(Beginning of Supplied data)
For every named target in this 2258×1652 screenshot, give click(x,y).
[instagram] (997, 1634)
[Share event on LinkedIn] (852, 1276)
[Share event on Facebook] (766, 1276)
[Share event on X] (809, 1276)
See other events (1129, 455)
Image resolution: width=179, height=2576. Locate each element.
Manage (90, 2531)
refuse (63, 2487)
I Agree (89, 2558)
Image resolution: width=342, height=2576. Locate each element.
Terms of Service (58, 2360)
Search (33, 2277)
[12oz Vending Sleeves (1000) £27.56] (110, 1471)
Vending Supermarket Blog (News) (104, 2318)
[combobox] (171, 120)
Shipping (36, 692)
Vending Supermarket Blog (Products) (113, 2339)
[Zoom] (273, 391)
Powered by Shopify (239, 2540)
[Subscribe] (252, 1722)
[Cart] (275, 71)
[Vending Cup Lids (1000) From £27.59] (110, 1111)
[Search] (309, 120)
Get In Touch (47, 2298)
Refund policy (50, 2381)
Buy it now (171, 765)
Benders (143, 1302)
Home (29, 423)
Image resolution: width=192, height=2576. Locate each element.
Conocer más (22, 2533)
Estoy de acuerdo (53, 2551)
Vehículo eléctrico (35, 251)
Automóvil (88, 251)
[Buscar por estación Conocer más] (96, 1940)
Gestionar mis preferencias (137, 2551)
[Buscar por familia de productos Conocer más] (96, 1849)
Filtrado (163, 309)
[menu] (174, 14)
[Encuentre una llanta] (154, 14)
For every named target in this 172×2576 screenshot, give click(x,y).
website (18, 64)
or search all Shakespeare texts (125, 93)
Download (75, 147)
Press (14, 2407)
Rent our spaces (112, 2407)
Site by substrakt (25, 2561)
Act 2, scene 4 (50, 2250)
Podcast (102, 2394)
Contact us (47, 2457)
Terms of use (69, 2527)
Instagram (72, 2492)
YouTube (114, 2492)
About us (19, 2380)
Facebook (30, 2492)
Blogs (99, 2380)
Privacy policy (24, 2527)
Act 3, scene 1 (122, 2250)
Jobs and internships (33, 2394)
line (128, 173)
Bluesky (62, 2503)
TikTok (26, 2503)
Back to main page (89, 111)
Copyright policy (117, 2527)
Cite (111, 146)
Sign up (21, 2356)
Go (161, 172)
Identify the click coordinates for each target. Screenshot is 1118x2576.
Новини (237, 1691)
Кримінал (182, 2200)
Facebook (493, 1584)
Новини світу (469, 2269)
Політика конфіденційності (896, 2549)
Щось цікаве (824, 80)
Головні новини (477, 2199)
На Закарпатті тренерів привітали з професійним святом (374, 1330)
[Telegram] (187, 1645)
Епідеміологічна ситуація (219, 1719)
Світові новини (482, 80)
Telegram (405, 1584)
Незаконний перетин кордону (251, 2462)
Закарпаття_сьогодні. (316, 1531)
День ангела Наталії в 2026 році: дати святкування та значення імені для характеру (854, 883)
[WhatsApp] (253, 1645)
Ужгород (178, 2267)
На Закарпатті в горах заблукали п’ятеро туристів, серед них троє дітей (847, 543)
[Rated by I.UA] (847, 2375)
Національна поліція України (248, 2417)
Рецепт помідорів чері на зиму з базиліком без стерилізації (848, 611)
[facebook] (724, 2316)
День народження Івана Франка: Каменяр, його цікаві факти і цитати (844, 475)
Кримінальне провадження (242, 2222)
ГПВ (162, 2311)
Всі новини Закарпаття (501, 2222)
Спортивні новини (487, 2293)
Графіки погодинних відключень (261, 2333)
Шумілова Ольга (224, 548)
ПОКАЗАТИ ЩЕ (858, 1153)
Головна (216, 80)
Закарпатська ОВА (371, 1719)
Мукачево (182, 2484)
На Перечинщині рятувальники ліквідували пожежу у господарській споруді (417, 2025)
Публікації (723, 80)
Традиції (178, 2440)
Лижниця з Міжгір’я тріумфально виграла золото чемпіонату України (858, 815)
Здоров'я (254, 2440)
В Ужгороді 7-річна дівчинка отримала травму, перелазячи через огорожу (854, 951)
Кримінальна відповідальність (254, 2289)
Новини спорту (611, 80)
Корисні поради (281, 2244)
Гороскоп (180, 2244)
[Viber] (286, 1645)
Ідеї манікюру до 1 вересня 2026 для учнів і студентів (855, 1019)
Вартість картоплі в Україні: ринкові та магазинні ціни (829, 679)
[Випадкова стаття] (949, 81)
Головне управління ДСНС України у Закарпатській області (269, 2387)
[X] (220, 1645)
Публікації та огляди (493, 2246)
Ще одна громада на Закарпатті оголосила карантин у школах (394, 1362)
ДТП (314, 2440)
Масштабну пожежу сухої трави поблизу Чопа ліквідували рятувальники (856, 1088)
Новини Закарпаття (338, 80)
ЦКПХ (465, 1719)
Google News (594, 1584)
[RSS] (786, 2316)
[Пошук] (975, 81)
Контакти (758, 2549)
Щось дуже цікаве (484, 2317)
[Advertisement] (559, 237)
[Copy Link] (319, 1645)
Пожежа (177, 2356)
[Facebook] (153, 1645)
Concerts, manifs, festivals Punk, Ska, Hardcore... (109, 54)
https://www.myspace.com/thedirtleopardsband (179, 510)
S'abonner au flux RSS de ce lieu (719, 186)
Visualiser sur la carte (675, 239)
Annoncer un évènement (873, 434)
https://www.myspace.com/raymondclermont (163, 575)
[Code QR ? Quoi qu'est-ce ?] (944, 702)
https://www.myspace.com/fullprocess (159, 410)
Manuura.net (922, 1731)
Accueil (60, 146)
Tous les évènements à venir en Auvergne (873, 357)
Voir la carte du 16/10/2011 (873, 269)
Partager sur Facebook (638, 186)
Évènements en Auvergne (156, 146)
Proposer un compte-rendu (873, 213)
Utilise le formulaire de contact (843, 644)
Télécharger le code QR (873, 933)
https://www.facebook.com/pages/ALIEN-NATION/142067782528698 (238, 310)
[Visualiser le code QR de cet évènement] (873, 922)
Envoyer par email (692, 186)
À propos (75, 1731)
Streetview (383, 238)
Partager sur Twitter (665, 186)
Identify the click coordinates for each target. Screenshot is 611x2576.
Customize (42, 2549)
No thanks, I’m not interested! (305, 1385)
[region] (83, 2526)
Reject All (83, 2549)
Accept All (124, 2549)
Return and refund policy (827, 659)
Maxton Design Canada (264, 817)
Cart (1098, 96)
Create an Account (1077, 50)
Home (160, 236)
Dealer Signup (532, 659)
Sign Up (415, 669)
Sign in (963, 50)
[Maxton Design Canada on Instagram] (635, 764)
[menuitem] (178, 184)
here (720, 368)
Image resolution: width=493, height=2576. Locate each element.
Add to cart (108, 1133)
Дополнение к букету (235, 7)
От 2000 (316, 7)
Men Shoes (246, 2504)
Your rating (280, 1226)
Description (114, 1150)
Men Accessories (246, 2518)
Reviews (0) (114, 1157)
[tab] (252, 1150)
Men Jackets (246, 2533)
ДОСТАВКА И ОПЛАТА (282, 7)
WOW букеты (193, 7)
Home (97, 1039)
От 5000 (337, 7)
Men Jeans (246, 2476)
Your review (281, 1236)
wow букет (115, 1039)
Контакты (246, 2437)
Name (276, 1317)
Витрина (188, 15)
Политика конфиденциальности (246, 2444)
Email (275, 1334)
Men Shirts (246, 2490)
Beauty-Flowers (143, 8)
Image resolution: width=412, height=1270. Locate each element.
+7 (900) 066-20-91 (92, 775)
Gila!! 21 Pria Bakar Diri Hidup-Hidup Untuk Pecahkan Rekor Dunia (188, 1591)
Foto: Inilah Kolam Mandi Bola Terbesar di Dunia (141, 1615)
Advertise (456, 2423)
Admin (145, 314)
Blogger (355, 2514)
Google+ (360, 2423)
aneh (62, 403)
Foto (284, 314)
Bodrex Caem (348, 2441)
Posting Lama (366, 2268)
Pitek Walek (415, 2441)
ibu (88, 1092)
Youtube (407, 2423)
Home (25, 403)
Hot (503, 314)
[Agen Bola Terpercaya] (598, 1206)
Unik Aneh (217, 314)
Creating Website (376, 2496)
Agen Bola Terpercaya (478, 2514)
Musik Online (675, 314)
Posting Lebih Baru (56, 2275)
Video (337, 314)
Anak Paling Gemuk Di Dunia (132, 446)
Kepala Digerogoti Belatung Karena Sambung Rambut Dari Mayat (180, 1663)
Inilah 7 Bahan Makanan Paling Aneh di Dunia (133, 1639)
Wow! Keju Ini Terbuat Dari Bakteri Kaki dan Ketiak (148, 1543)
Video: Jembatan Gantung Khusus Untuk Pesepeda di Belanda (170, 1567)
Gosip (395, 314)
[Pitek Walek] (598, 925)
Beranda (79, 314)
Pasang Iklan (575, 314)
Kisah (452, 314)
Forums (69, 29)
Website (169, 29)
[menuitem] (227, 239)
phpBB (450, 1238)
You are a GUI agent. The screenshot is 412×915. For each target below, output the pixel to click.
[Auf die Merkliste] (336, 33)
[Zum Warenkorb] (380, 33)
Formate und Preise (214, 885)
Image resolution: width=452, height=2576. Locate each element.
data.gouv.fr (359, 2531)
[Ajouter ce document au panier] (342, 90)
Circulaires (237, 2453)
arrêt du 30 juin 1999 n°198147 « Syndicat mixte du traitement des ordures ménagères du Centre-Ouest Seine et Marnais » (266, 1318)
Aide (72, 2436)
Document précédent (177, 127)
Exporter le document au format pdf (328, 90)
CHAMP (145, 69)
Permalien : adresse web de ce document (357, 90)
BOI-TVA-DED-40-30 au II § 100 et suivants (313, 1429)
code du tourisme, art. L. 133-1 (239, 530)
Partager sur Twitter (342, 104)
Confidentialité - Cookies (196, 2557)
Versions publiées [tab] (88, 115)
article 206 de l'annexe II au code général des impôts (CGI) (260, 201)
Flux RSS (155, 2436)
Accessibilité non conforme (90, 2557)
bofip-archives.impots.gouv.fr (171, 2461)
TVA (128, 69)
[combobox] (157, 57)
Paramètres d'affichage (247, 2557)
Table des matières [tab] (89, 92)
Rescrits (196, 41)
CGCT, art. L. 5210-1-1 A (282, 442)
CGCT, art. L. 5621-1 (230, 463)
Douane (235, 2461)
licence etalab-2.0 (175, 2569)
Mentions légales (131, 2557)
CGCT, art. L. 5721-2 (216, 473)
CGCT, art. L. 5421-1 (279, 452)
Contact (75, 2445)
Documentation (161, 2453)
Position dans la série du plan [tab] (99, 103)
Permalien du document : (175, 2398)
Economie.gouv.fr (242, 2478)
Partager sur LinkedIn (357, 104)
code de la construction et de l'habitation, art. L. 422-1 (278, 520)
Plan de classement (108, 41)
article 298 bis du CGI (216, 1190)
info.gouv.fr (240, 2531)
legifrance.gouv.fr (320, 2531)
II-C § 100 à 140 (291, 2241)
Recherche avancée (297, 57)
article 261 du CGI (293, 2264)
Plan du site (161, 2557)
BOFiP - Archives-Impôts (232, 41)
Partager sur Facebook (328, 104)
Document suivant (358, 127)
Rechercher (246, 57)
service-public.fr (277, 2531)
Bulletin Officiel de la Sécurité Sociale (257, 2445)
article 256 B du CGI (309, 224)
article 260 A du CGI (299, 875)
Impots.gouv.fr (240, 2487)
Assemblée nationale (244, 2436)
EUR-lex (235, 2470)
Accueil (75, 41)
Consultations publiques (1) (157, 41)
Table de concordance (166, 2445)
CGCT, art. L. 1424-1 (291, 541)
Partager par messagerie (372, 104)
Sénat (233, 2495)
(End of Supplied data)
** Instructions to follow **
Start with the line above that contains "Рецепт помідорів чері" and end with the line that contains "Мукачево (182, 2484)". Write out those lines exactly, and only those.

** Response to this exercise **
Рецепт помідорів чері на зиму з базиліком без стерилізації (848, 611)
[facebook] (724, 2316)
День народження Івана Франка: Каменяр, його цікаві факти і цитати (844, 475)
Кримінальне провадження (242, 2222)
ГПВ (162, 2311)
Всі новини Закарпаття (501, 2222)
Спортивні новини (487, 2293)
Графіки погодинних відключень (261, 2333)
Шумілова Ольга (224, 548)
ПОКАЗАТИ ЩЕ (858, 1153)
Головна (216, 80)
Закарпатська ОВА (371, 1719)
Мукачево (182, 2484)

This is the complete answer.